Tips on Preparing Your Boat for the Season

Boating is a fun activity that can be shared with the entire family. However, because it can be seasonal, you’ll need to perform a few check-ups to get ready for first trip of the season. Some are safety precautions, while others are legal requirements. You may want to consult your local boat mechanic, but there are some things that you can check yourself.

Boat TrailerBoat and Trailer Inspections

 
Check your boat and trailer for the season

To avoid penalties, take care of legal requirements first; you don’t want to miss out on the summer fun due to missing paper work. Your registration, license, and decal for the boat should all be up to date.

Once the paper work is out of the way, inspect the hull and all other parts of the boat for damage that may have occurred since the last time you used it. Ensure that the engine is in good working condition, by turning it on and checking that the battery is charged. The navigation lights and all the other electronics on the boat should also be thoroughly inspected.

After confirming that the boat is in good shape and its systems are in working order, check all the safety equipment on board to help ensure a safe trip for you and your passengers. Thoroughly inspect all life jackets twice or more; in particular, look for holes or tears in the jackets. Be sure to check that your life jackets still fit, especially if you have any children who will be on the boat, as children do grow fast. (And remember, you need a life jacket for each passenger.) Your safety gear should also include fire extinguishers, and you should check to make sure each one is full, and in good working condition.

How you get your boat to the water is just as important as making sure it works. You should check the trailer you are using to transport the boat, as well as the tires to make sure everything is safe and in working condition.

Planning for the Unexpected with Your Boat

You should also prepare for any emergency that may occur while you are out on the water. One such emergency is being stranded. Be sure you have multiple ways of communicating with the rest of civilization every time you take out your boat.

Some boating safety items

The longer your planned trip will be, the more means of communication you will need— as well as extra batteries for any devices that require them. A radio, flare, and a locator beacon are good choices. While cell phones are okay, you should not rely only on one: the battery could die, or service may not be available where you will be traveling. Be sure to take into consideration the fact that any device you use may get wet. If your boat should take on water, will the device you plan to use still work? If it won’t, you will need to have other communication options available.

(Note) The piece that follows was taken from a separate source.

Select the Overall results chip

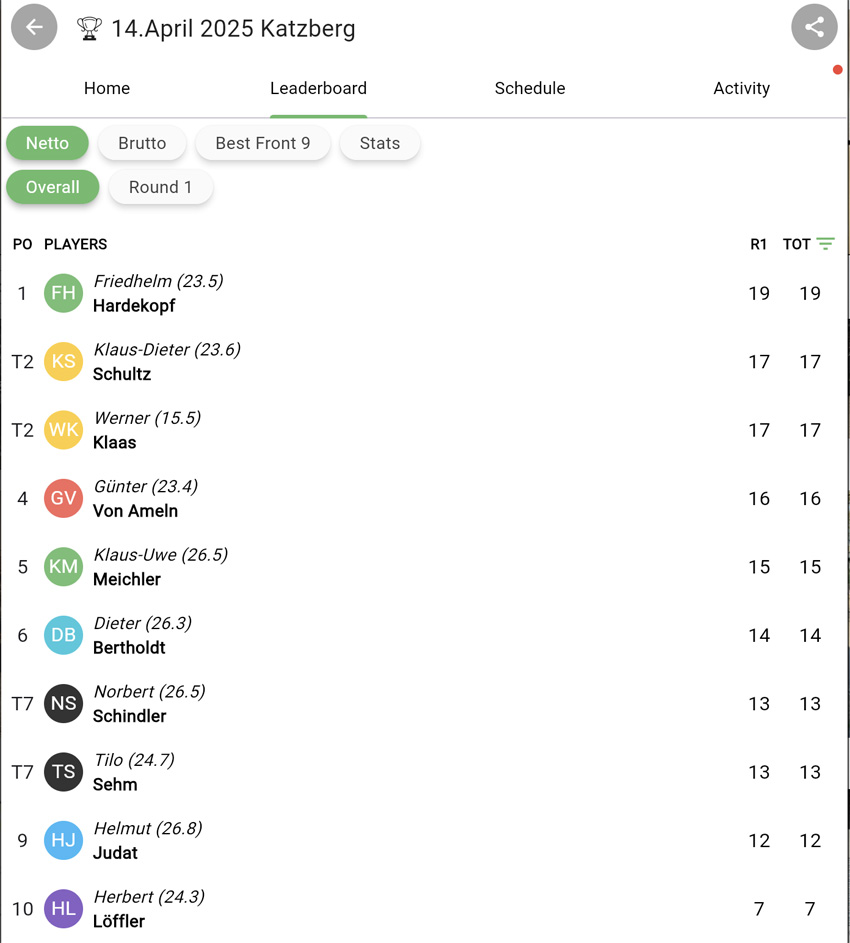[x=53, y=187]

A whistle makes a great emergency back up; it is loud, uses no batteries, and will continue to work even if it gets wet. A brightly colored flotation device is another great item to have on board. You should also invest in a manual bilge pump for the boat. Though an electric bilge pump is great, you will need a manual pump if you get stranded and the battery dies.

Another vital piece of boating equipment is an anchor. To be on the safe side, the anchor should weigh 1 pound for every foot in length of the boat. Ensure that the anchor is tightly secured to the boat with a rope that that will not sink and is just as long as the boat.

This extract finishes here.